Yukarıdaki karakter soldan sağa doğru bir gelişim geçirmiştir. Bu karakterin ilk yazılma şekli en soldaki olup günümüzdeki yazım şekli ise en sağ taraftaki 示(shi) dır. En soldaki sembolde alttaki kare bir taşı ifade etmektedir.Üzerindeki dik çizgi eski Çinlilerin kullandığı vazo şeklindeki yiyecek kabını ve en üstteki yatay çizgi de yiyecek manasına gelmektedir. Eskiden Çinliler putların önüne kurbanlık bırakırlardı. Bu kurbanlıklar bazen et bazen meyve bazen de çok değerli takı malzemeleri olurdu. Bu eşyalar kıymetlerine binaen bir kabın içine konulup putun hemen önündeki taşın üzerine konulurdu. Bu taşlar bazen bir musalla taşı büyüklüğünde olduğu gibi bazen de küçük bir çay sehpası büyüklüğünde olabiliyordu. Günümüzde ise bu karaktere yemeği taşın üzerine bırakan eller eklenmiş ve son halini almıştır (示 altta sağ ve solda). Bu karakterin ilk keşfinden günümüze dek 3500 yıl geçmiş olmasına rağmen ilk şeklini korumayı kısmen başarmıştır. İşin ilginç tarafı ise bu karakter eskiden putlara kurban bırakılan taş manasına gelirken günümüzde göstermek ve çıkarmak manasına gelmektedir. Aslında biraz düşününce sözcüğe ilk anlamından çok da uzak olmayan bir anlam yüklenmiştir. Çünkü Çinliler putlar daha iyi görsün diye yada onlara daha iyi göstermek için putların hemen önündeki yüksekçe taşın üzerine yiyeceklerini koyuyorlardı.

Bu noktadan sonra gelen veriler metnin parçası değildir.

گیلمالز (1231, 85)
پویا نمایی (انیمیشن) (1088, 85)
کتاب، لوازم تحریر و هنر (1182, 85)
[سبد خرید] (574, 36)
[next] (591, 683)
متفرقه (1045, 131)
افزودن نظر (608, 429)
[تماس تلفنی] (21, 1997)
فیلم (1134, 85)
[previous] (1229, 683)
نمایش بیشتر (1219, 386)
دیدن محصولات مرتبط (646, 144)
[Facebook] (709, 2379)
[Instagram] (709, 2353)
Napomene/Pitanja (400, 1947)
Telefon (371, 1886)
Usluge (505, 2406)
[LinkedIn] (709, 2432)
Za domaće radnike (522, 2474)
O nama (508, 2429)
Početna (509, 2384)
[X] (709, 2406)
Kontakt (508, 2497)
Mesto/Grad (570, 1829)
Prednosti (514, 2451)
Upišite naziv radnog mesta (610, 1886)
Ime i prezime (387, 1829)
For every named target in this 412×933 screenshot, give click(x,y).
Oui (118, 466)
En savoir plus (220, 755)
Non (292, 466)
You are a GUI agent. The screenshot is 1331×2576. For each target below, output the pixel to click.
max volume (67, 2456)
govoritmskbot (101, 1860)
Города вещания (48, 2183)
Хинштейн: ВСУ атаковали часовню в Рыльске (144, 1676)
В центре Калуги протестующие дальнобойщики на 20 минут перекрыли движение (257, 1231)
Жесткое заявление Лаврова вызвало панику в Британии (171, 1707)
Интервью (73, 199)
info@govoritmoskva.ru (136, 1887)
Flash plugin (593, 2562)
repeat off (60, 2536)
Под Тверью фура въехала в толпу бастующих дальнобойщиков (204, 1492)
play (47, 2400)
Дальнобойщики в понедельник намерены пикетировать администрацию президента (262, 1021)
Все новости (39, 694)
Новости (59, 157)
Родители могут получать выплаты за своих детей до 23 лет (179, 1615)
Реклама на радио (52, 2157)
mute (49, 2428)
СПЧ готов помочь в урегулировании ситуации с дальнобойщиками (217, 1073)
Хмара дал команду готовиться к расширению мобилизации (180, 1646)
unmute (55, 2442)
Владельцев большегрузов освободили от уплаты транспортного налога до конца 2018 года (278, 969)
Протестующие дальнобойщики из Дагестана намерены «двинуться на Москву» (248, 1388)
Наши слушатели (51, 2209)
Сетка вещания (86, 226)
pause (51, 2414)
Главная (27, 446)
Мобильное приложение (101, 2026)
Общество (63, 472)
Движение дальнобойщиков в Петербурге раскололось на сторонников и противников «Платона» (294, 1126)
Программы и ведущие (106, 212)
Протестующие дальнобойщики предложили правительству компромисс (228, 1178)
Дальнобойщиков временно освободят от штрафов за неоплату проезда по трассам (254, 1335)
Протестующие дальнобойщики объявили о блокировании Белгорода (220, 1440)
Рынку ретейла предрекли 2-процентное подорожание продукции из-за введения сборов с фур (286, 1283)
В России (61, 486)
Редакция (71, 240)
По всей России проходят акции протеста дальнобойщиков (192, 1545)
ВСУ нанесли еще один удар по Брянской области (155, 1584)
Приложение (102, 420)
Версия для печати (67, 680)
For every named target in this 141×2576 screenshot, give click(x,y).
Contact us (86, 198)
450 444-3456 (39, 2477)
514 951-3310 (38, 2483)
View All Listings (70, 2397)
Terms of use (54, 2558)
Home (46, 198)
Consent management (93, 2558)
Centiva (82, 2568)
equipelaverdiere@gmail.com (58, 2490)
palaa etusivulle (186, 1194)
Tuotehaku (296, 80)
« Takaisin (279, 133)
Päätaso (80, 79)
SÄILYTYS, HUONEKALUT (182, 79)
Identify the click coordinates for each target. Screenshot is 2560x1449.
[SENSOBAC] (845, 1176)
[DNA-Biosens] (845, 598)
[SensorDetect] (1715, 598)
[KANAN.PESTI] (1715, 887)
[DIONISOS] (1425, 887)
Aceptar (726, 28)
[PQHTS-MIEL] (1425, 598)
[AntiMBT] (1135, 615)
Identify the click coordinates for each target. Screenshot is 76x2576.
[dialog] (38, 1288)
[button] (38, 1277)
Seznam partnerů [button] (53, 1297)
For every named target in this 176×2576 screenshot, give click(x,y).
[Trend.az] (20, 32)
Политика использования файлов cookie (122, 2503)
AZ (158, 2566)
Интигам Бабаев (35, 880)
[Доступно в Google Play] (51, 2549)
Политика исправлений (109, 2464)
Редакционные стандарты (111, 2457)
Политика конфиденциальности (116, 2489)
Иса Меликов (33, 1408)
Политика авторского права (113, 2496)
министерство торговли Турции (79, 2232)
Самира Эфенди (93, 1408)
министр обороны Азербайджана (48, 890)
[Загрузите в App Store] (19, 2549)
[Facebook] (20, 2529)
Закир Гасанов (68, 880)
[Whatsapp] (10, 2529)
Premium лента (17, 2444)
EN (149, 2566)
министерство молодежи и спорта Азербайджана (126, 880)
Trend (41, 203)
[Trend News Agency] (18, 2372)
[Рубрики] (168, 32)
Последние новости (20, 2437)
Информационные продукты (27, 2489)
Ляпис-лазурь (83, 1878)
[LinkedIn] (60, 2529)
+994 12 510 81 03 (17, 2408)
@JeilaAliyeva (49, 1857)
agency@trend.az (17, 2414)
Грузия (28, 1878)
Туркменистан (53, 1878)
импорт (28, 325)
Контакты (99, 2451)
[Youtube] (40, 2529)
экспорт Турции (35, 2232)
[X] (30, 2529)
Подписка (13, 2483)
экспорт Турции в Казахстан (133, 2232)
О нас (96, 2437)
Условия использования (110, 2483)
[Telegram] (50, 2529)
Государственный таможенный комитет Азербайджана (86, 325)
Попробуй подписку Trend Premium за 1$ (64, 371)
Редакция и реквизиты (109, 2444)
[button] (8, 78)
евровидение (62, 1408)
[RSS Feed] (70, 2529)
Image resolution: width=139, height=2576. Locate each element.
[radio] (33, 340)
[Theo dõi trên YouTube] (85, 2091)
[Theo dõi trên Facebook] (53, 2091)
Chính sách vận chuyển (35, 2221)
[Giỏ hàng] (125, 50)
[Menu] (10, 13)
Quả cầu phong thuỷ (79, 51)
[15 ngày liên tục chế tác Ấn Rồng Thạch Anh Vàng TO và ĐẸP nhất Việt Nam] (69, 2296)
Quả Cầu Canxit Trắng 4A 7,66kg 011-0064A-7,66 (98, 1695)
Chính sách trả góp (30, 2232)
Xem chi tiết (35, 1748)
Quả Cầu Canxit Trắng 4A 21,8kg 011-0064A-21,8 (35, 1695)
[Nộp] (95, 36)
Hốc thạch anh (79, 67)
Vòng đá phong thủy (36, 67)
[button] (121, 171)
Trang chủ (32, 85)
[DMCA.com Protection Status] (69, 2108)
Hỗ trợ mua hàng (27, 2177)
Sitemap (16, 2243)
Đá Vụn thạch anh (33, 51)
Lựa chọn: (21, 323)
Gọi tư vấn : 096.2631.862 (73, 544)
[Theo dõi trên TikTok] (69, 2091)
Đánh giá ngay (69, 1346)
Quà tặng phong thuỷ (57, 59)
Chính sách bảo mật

Yukarıdaki tabloda ise 安 (an) karakterinin oluşum süreci verilmiştir. Öncelikle bu karakter antik Çincede bir erkeğin bir kadınla evlenip onu evine alması ve kadının yeni evinde mutlu ve huzurlu bir şekilde yaşaması manasına gelmekteydi. Tablonun en solunda sembolde üst taraftaki üçgenimsi şekil evi temsil etmektedir. Evin içinde dizleri üzerine çökmüş bir kadın vardır. Şeklin kadın olduğu sağ ve soldaki iki yuvarlaktan anlaşılmaktadır. Bu karakter gelişimini yıllar boyu devam ettirip günümüzde son hali olan “安” şeklini almıştır. 安 karakteri modern Çincede huzur ve güven manasına gelmektedir. Karakterin anlamı şu iki şekilde yorumlanmaktadır. Birincisi, kadın kendini sadece erkeğinin evinde huzurlu ve güvende hissetmektedir. İkincisi ise, içinde kadın bulunan çatının altında huzur vardır. Şimdilerin modern Çincesinde huzur ile uzaktan yakından alakalı tüm kelimelerde 安 karakterini görmek mümkün. Mesela 保安, 安全, 治安 kelimeleri sırasıyla güvenlik görevlisi, güvenli olmak, asayiş gibi huzur ile direkt ya da dolaylı yönden bağdaşan kelimelerdir ve hepsi 安 karakterini içermektedir.
Sonuç
Modern Çincede kullanılan kelimeler 1928 yılında Anyang şehrindeki kazılarda gün yüzüne çıkarılan 4500 karakterden sadece 1500 tanesinin farklı kombinasyonlarından meydana gelmiştir. Geriye kalan 3000 karakterin ne manaya geldiğini bulmaya çalışan dilbilimcilere devlet her türlü maddi desteği sağlamaktadır. Aradan geçen asırlara rağmen Çin dilinin kendi özünü koruyabiliyor olması dikkate şayandır.